■ Work required:
Retype the material from the line containing "info@vanpoecke-zn.be (124, 1397)" through the end, including both of those lines. Leave the pictures out of your answer.

■ Target position material:
————————
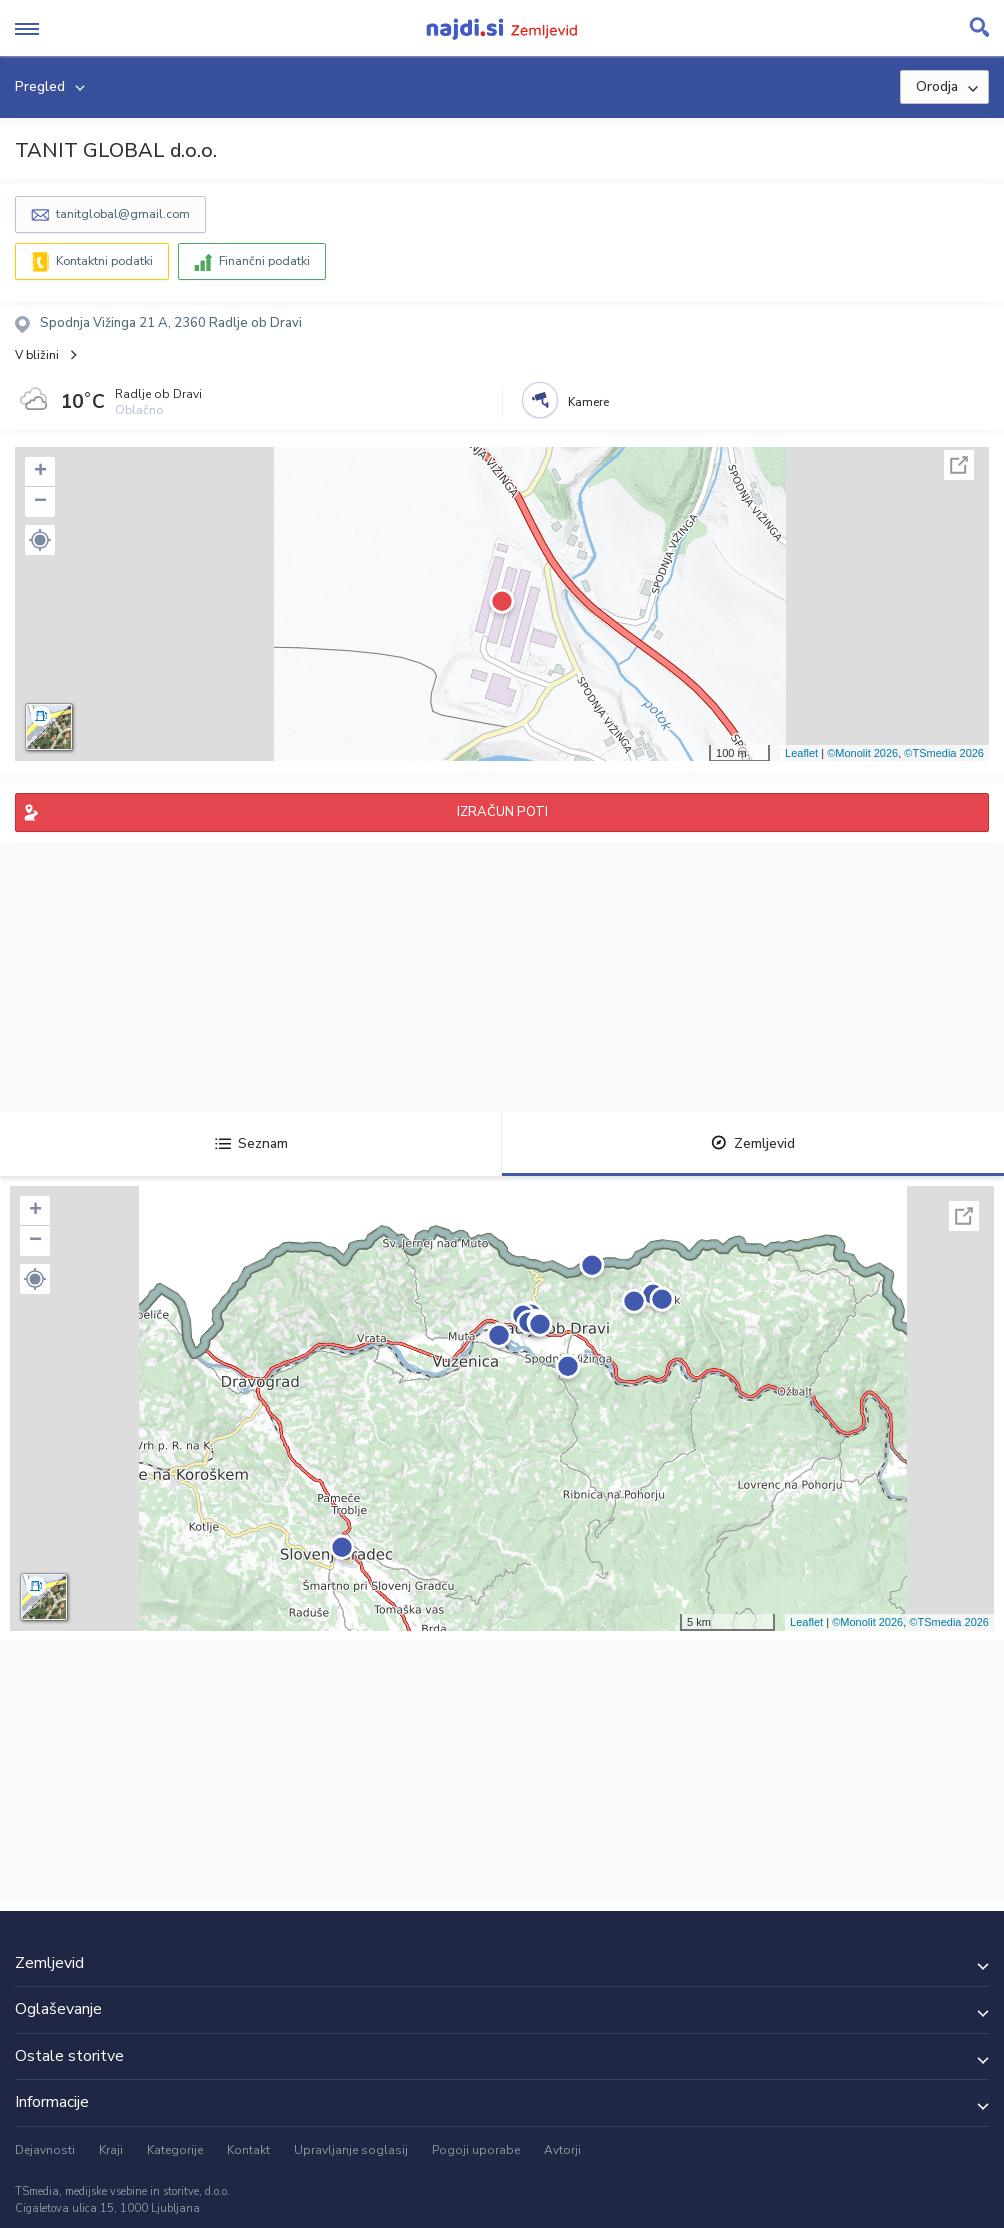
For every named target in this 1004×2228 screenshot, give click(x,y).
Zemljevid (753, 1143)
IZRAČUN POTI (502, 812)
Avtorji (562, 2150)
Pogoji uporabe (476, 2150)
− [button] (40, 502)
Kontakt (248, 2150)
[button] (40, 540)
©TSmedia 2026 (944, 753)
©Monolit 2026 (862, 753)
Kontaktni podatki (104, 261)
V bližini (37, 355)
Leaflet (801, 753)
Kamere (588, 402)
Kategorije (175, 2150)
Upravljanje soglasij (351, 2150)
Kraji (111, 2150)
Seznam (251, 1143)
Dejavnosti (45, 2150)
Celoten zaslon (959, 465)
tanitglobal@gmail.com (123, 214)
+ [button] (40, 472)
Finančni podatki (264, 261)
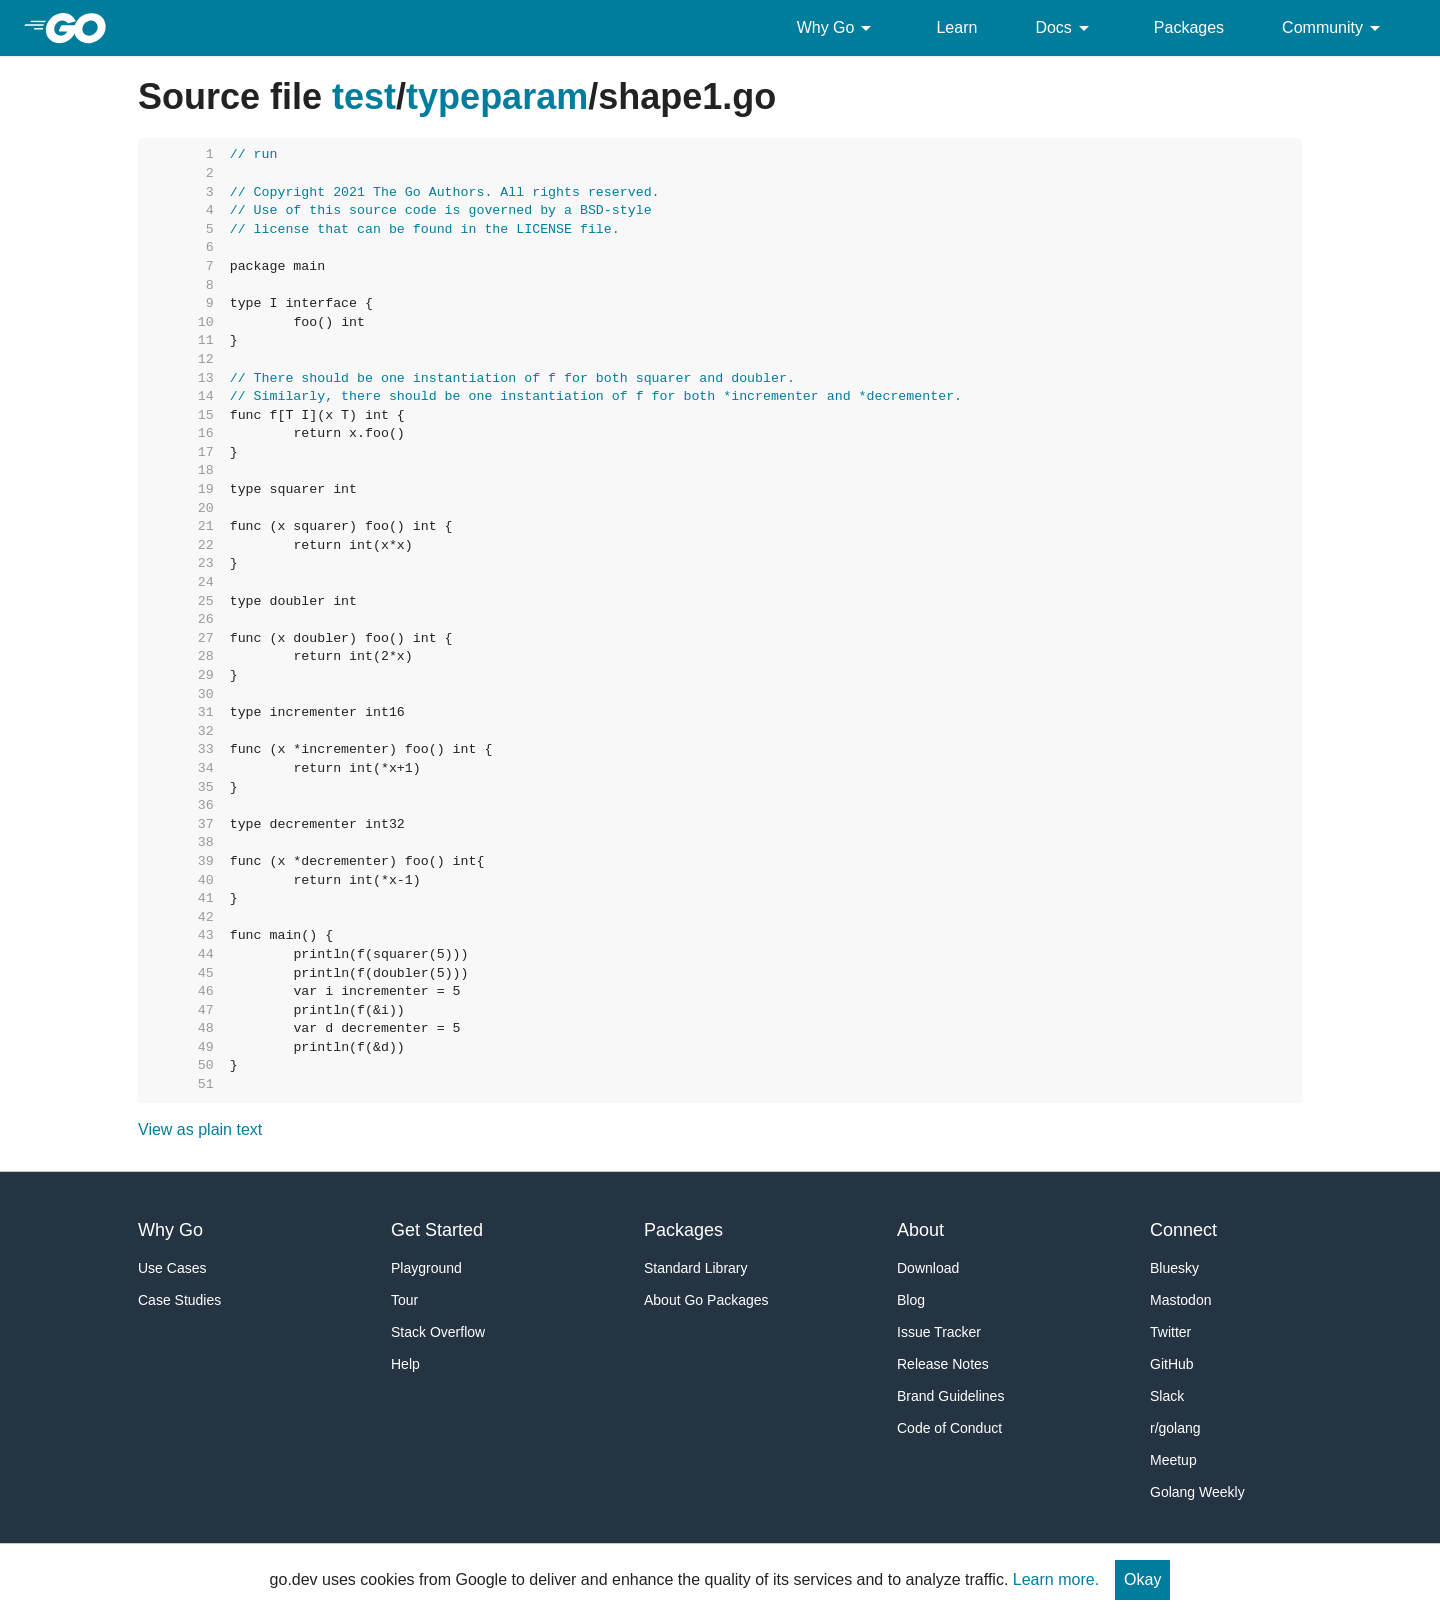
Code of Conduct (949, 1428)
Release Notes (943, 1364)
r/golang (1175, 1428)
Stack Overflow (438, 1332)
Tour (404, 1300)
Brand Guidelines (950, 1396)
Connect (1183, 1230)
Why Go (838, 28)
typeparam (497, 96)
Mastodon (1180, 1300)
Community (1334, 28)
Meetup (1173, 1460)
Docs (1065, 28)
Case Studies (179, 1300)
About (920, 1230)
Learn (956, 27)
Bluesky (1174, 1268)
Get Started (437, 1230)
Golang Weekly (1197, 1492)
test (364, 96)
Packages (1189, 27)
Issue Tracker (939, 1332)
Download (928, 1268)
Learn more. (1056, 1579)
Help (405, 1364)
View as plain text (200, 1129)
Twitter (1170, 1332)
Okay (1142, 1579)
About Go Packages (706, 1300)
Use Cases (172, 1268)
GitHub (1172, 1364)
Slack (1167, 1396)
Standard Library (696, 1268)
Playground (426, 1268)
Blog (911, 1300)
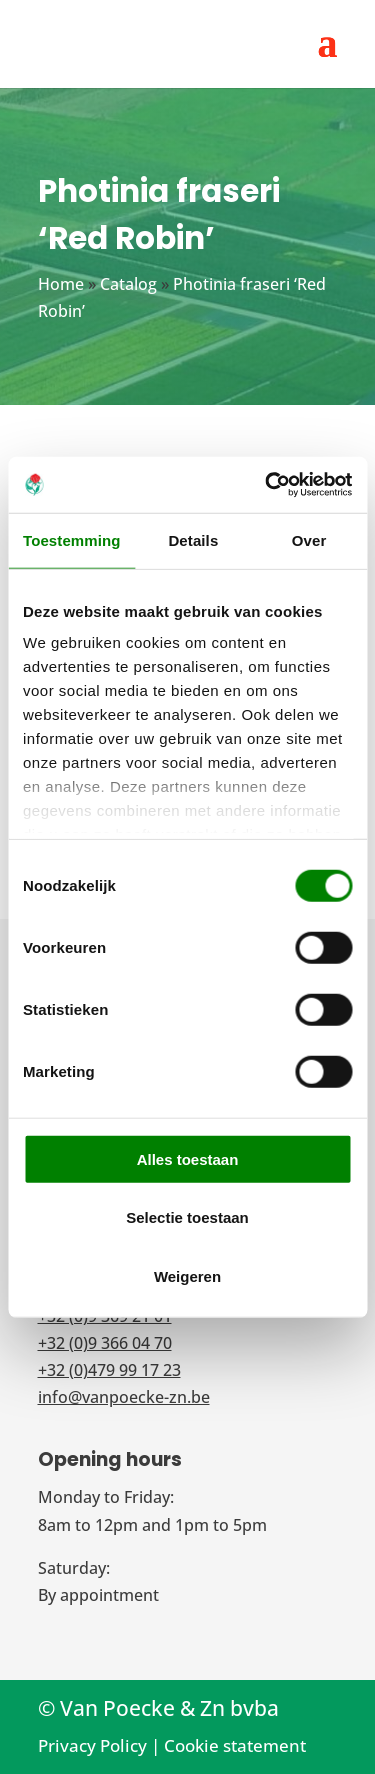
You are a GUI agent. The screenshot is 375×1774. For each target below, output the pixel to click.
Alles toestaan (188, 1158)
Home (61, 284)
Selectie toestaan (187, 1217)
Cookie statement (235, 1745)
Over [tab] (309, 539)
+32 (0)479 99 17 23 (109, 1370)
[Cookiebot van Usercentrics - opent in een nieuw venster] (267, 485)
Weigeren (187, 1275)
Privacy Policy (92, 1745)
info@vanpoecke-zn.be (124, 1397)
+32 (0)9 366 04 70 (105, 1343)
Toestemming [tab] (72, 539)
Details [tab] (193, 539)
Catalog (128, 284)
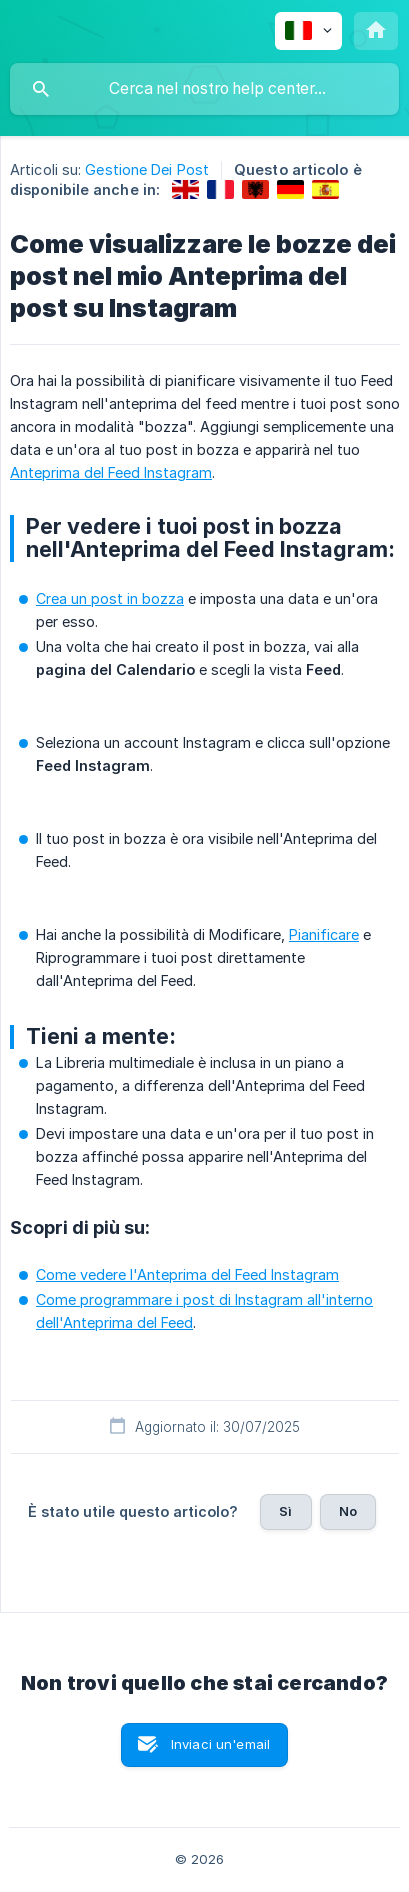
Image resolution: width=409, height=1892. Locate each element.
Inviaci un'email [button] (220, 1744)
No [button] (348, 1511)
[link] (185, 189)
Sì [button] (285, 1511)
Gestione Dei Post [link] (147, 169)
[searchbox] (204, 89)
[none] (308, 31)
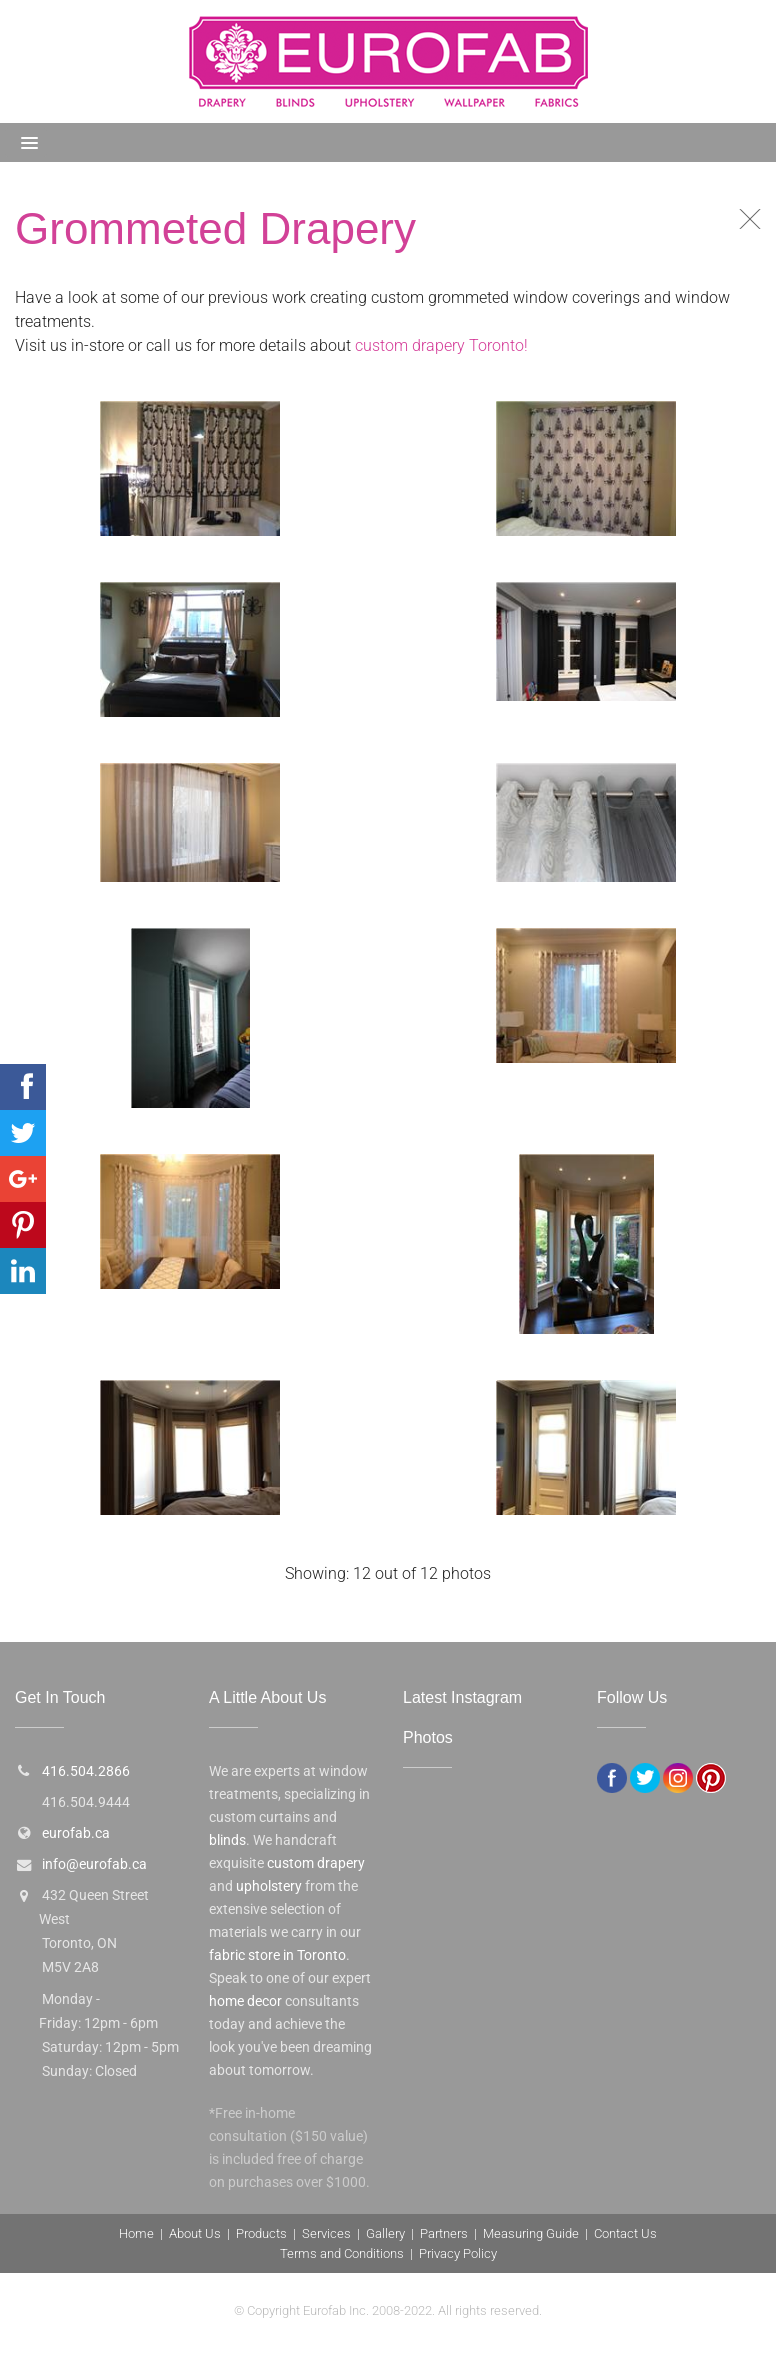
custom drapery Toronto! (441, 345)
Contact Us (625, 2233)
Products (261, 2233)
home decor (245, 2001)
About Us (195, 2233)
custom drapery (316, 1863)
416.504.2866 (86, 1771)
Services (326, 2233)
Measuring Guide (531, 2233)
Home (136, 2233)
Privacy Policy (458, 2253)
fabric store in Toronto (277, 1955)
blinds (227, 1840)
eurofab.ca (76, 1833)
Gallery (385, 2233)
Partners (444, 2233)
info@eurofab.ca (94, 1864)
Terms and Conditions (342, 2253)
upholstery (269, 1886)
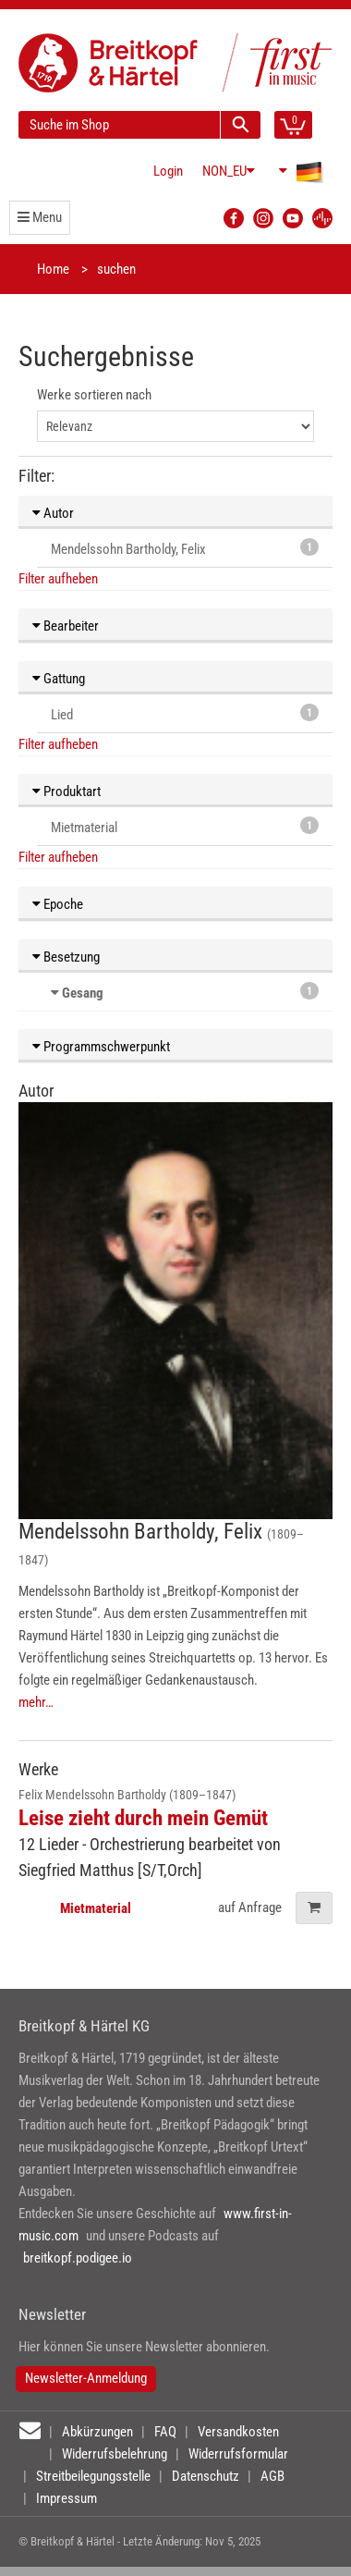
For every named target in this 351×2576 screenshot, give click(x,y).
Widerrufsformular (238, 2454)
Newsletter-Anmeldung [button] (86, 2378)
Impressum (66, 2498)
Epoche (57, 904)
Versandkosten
————————
■ The completed task:
info@vanpoecke-zn.be (124, 1397)
+32 (0)9 366 04 70 (105, 1343)
Toestemming [tab] (72, 539)
Details [tab] (193, 539)
Catalog (128, 284)
Image resolution: width=409, height=1892. Locate each element.
Inviaci un'email [button] (220, 1744)
No [button] (348, 1511)
[link] (185, 189)
Sì [button] (285, 1511)
Gestione Dei Post [link] (147, 169)
[searchbox] (204, 89)
[none] (308, 31)
custom drapery Toronto! (441, 345)
Contact Us (625, 2233)
Products (261, 2233)
home decor (245, 2001)
About Us (195, 2233)
custom drapery (316, 1863)
416.504.2866 (86, 1771)
Services (326, 2233)
Measuring Guide (531, 2233)
Home (136, 2233)
Privacy Policy (458, 2253)
fabric store in Toronto (277, 1955)
blinds (227, 1840)
eurofab.ca (76, 1833)
Gallery (385, 2233)
Partners (444, 2233)
info@eurofab.ca (94, 1864)
Terms and Conditions (342, 2253)
upholstery (269, 1886)
For every named target in this 351×2576 screenshot, give click(x,y).
Widerrufsformular (238, 2454)
Newsletter-Anmeldung [button] (86, 2378)
Impressum (66, 2498)
Epoche (57, 904)
Versandkosten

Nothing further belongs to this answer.